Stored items
==================================================

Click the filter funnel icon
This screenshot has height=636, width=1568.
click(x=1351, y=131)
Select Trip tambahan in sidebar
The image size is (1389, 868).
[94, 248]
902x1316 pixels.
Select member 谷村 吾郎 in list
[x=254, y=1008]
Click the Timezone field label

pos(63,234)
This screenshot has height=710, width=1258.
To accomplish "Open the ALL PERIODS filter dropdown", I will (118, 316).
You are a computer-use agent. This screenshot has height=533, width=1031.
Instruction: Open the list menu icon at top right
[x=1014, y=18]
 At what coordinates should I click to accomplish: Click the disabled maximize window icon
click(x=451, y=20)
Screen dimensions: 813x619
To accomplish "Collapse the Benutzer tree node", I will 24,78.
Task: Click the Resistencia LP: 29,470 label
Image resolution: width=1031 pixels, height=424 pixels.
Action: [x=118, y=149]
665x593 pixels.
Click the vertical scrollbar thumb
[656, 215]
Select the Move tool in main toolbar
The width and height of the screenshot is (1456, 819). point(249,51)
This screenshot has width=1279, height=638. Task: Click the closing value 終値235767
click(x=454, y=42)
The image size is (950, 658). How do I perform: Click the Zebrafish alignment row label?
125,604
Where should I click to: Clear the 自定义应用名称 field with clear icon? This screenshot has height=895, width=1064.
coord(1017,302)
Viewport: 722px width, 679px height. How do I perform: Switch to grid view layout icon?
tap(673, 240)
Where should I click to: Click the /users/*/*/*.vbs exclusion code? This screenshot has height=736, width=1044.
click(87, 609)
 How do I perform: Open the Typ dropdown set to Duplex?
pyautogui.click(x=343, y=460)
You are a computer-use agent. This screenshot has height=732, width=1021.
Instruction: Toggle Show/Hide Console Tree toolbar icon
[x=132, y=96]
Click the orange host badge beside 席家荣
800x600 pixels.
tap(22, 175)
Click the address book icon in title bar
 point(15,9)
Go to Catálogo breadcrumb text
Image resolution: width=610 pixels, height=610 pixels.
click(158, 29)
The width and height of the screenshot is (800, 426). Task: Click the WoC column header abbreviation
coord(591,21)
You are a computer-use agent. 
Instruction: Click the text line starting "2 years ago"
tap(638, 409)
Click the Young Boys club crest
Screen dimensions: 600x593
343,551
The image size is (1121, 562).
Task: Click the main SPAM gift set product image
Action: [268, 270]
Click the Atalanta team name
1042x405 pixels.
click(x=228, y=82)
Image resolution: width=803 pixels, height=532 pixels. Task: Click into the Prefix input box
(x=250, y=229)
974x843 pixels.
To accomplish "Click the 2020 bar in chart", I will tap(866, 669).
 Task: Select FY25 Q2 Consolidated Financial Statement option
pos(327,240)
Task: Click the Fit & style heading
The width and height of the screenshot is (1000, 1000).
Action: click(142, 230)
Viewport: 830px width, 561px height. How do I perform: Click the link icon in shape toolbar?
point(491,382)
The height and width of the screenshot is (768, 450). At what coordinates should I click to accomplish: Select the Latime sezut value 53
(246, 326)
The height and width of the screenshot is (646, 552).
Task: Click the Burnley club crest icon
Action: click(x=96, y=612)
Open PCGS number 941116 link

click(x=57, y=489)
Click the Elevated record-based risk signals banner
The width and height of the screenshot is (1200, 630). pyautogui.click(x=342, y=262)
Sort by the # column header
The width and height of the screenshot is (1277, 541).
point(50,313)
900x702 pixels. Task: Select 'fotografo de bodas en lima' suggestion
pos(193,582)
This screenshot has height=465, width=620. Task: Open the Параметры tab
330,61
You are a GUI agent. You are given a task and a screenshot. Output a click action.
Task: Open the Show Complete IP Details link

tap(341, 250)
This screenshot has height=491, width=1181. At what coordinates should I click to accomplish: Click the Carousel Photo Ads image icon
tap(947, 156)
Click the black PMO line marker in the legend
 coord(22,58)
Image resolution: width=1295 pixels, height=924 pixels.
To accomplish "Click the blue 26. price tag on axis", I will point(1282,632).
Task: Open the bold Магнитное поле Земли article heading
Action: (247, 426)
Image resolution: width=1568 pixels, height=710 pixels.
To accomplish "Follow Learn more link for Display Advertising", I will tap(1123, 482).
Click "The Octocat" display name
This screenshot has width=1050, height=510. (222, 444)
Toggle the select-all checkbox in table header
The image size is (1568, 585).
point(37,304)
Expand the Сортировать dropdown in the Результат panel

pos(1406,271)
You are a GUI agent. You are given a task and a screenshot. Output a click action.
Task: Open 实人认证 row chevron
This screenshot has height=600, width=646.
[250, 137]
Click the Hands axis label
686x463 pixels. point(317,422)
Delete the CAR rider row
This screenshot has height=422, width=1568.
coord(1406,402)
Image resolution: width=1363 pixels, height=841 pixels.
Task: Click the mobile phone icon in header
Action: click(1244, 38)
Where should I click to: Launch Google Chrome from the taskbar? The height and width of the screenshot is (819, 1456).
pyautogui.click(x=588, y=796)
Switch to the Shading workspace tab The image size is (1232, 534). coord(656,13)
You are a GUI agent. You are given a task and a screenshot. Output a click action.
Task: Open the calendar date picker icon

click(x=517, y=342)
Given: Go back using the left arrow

==================================================

__TASK TO COMPLETE__:
List all lines from the entries that include the word "computer".

__YOUR RESPONSE__:
You are a computer-use agent. This screenshot has height=533, width=1031.
You are a computer-use agent. This screenshot has height=732, width=1021.
You are a computer-use agent. 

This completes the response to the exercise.